Fluminimaggiore. Sardaigne. La rue près de l'église. Avril 2017. © Jean-Louis Crimon
Bien sûr, mes lettres sont restées sans réponse. Là où tu es, si tu es quelque part, on n’écrit pas à ceux d’en bas. A supposer que toi, tu sois en haut. Le fait que tu n’aies pas eu de vraie tombe, dans un vrai cimetière, me fascine chaque jour davantage. Fosse commune, pour un destin hors du commun, n’est pas commun.
Je pense souvent à ce jour-là où on t’a mis en terre. Etait-ce dans l’enceinte de l’Hôpital ? Là où tu es mort. Etait-ce dans le carré des indigents ? Est-ce qu’au moins il y a eu deux ou trois humains pour accompagner ton cercueil ? Un camarade de la mine, un prêtre, un enfant de choeur ? Est-ce que tu es mort seul dans ta chambre d’hôpital, te plaignant de souffrir, comme Rimbaud, de ta jambe amputée.
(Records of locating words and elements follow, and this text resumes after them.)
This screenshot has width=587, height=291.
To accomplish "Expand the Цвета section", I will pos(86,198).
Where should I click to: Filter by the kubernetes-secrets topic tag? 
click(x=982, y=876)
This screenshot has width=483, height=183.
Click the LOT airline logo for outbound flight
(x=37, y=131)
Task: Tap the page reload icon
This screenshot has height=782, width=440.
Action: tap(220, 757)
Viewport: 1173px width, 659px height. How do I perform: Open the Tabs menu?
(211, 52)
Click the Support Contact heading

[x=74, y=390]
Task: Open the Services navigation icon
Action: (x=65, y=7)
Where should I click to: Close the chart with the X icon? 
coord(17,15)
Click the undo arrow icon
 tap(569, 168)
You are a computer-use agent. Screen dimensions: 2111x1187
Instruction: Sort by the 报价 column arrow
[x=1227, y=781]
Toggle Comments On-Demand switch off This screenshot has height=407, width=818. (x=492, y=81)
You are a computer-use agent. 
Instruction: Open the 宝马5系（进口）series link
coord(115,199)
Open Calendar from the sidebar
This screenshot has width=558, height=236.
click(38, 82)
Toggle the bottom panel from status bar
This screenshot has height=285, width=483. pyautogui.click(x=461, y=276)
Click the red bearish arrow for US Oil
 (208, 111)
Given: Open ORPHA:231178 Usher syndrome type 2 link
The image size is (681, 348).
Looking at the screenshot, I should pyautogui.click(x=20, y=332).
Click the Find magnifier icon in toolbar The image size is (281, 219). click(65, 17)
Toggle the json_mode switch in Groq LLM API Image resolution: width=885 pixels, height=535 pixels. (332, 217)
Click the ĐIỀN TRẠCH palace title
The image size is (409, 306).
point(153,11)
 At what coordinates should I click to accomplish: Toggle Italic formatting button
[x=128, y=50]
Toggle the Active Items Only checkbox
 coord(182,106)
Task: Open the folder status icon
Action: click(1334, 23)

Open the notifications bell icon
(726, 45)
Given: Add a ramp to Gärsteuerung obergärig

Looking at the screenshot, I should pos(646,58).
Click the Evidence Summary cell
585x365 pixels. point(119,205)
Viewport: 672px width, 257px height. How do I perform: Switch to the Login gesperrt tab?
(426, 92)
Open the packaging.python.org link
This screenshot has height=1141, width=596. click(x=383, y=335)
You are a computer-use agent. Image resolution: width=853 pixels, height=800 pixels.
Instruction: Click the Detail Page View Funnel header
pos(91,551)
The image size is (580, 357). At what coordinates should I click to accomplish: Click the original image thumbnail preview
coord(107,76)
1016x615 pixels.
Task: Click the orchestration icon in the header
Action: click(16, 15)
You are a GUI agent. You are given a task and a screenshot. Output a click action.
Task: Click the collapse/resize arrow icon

Est-ce que tu as dit comme tous les amputés : « j’ai mal à la jambe que je n’ai plus » ? Est-ce que quelqu’un t’a tenu la main pour le passage ? Est-ce que tu t’es senti mourir ? Est-ce que tu as revu des images de ton village de Sardaigne ? Est-ce que tu as eu la force de redessiner mentalement les rues de Fluminimaggiore, et d’abord cette petite rue près de l’église où tu es né et où tu habitais ? Est-ce que tu as revu, un à un, comme on égrène un chapelet vivant, les visages de tous ceux que tu as connus et aimés dans ton enfance sarde ? Antioco, ton père sabotier et chevrier ? Maria, ta mère. Vicenzo, ton frère le plus proche de toi ? Maria, la seule fille de la famille ?
A quoi as-tu pensé au moment ultime, au moment du dernier souffle, à l’instant du dernier soupir ? Je ne pourrai jamais le savoir. Je ne le saurai jamais. Sur qui ou sur quoi as-tu porté ton dernier regard ? Questions inutiles puisque forcément sans réponse.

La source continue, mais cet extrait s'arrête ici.